Sunday, September 26th, 2004

good%20guy Wanted: More Like Him

The man on the right is Yunis Owaidah, a PLO Arab who is proud of the fact that he “collaborates” with Israel.  
 
The Jerusalem Post have a fascinating article on him, which I implore you all to read, if you have not already done so. Here is an appetizer:
Owaidah explained that he decided to work with Israel “because of the injustice we saw when we were under Jordanian rule before the 1967 war.”
 
“When the Jews came to Jerusalem, I saw how they were treating the people in a humane way,” he said. “By comparison, we had been oppressed by the Jordanians when they were here. Look how the Jews have built a modern and democratic state, and look where the Arabs still are.”
Update: And while we are on the topic of Arab collaboration with Israel..
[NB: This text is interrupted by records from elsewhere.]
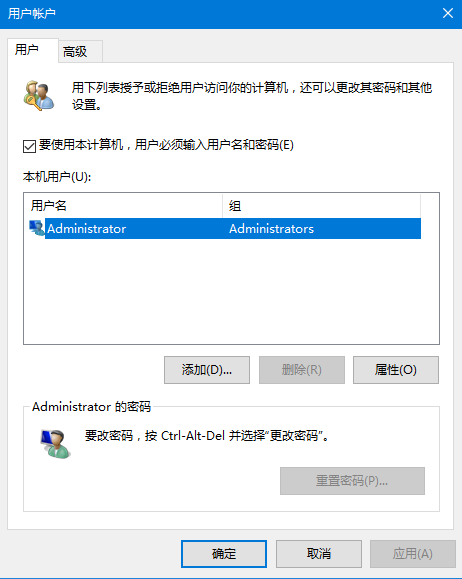Click the empty area of the user list
The image size is (462, 579).
click(231, 291)
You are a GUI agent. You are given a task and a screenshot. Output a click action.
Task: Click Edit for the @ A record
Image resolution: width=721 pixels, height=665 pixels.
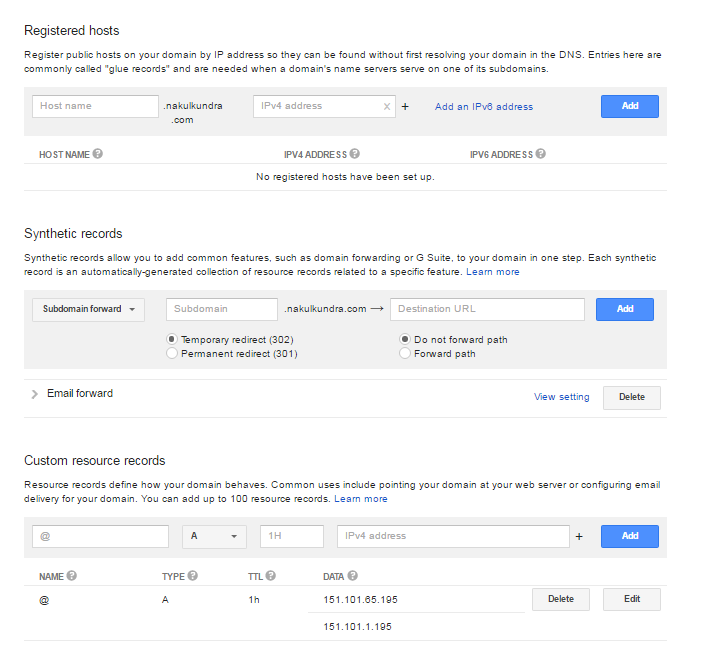coord(632,599)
The respected London based Arabic daily Al Hayat reports that an Arab intelligence agency has been cooperating with the Mossad, providing it with significant and sensitive information about Hamas, especially its international activities.
 
According to the report, the Mossad requested the assistance, as it was unable to obtain the required information by itself, and has had little luck in penetrating Hams and other Islamic terror organizations, due to their effective counter-intelligence operational capabilities.
 
The information provided to the Mossad has given it detailed information on Hamas leaders, especially its leader Haled Mashal, who Israel attempted to assassinate in Jordan several years ago, and his deputy Mussa abu Marzouk. In addition the Arab intelligence agency has also furnished Mossad with detailed information on Hamas bureaus in Damascus, Beirut, Teheran and the Persian Gulf.
 
A western intelligence source hints that the Arab country in question may be Egypt. It claims that President Mubarak is gradually putting an audacious new strategy into place, which, if successful could provide credible foundations for a new Middle East power structure.
Even if it is true that it is Egypt, it doesn’t change my opinion that Egypt is no friend of ours.